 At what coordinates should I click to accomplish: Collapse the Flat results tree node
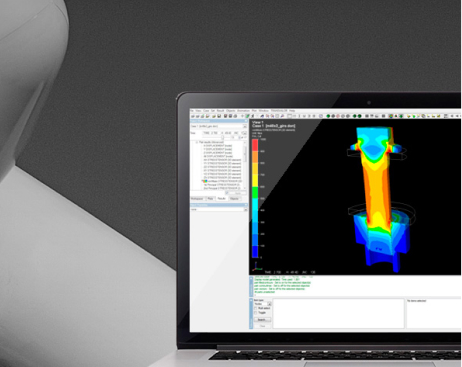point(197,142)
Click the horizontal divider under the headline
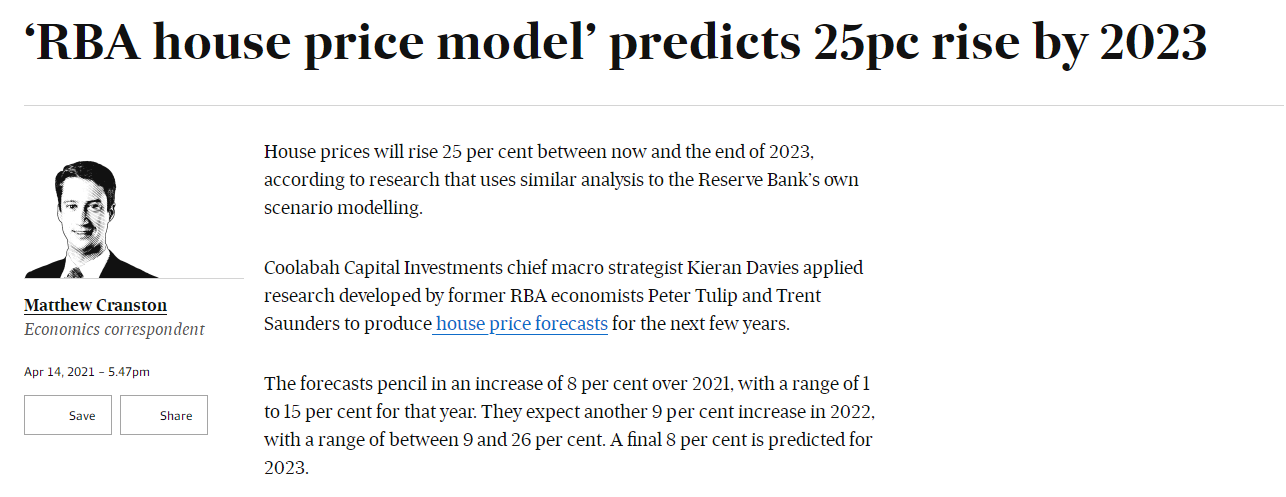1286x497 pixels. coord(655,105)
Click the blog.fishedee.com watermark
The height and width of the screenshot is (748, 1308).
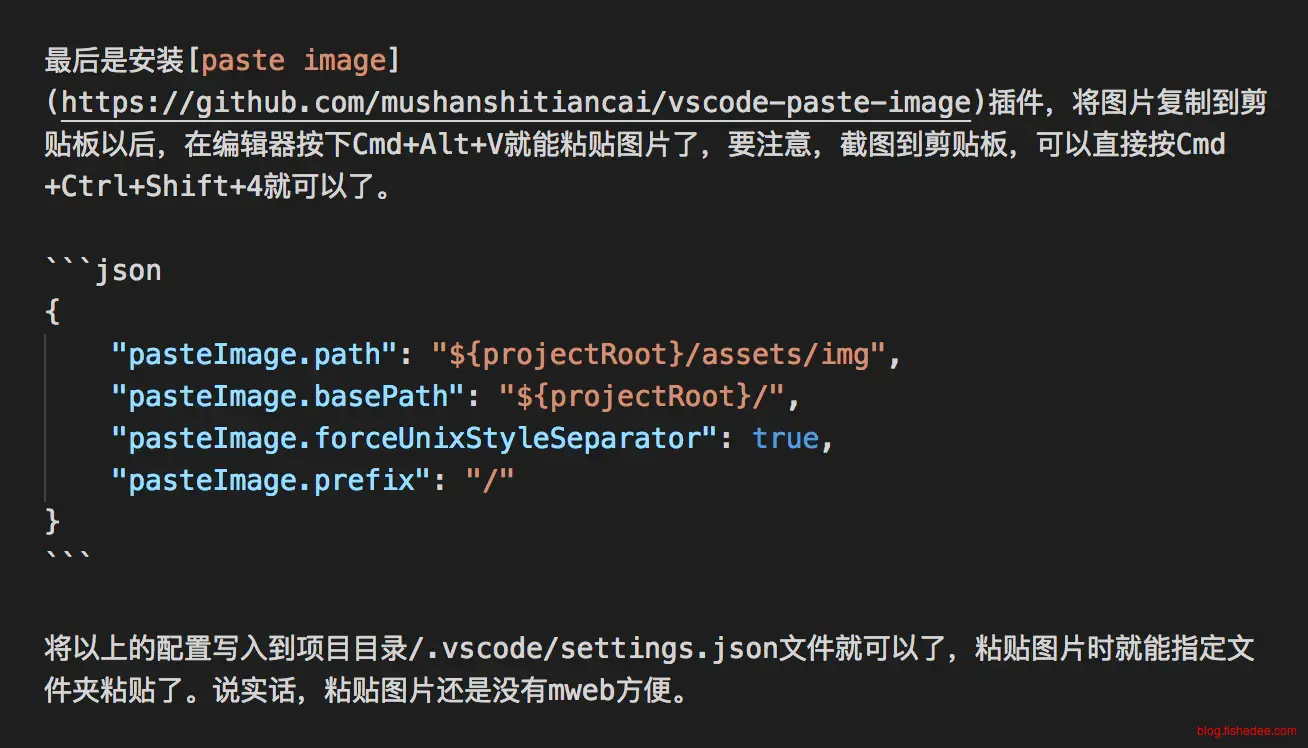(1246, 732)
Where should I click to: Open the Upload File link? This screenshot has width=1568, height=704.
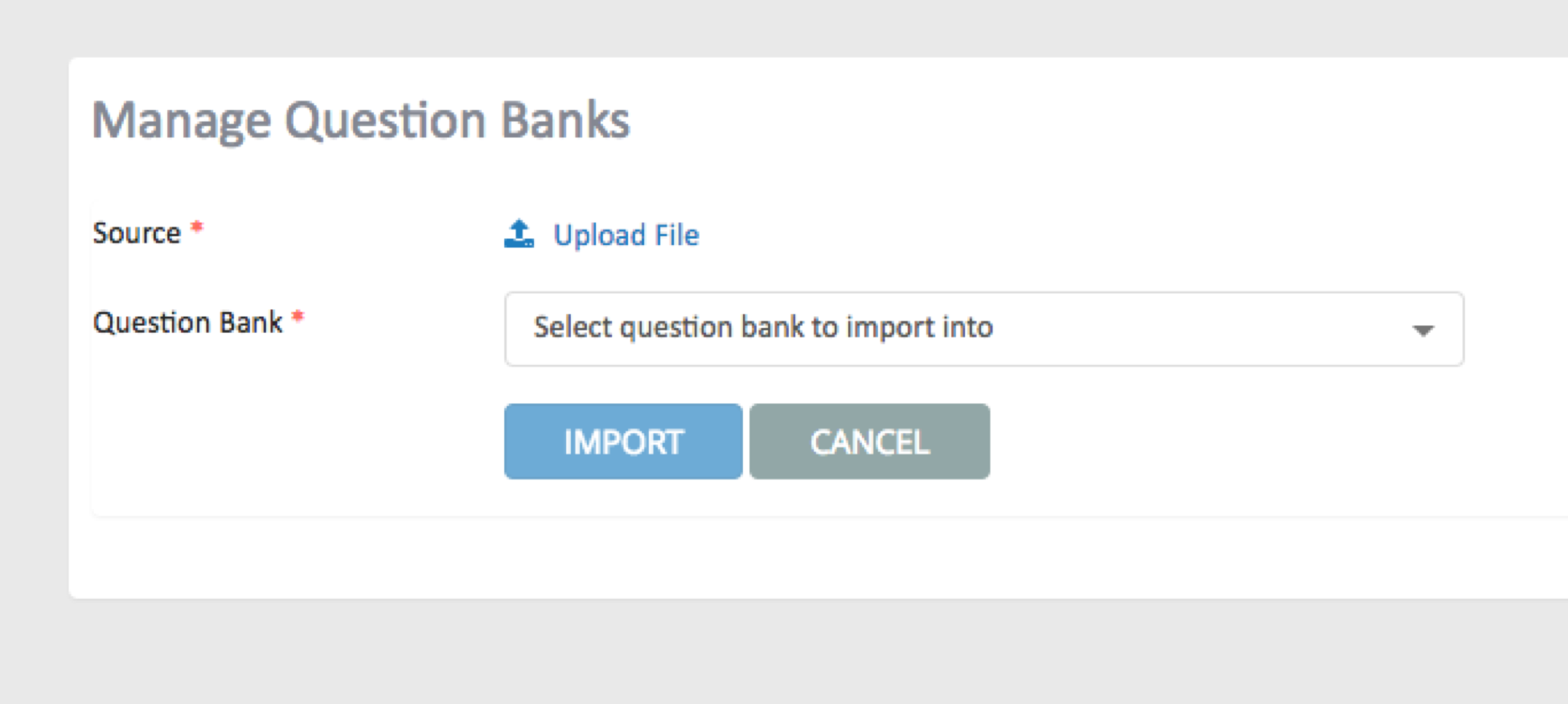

========

ASSIGNMENT. From the line that contains "Click the blog.fishedee.com watermark" to the final line of the material, write out each line exactly. Pictures stay out.

RESULT OF THIS EXERCISE.
Click the blog.fishedee.com watermark
The height and width of the screenshot is (748, 1308).
(1246, 732)
Where should I click to: Open the Upload File link? This screenshot has width=1568, height=704.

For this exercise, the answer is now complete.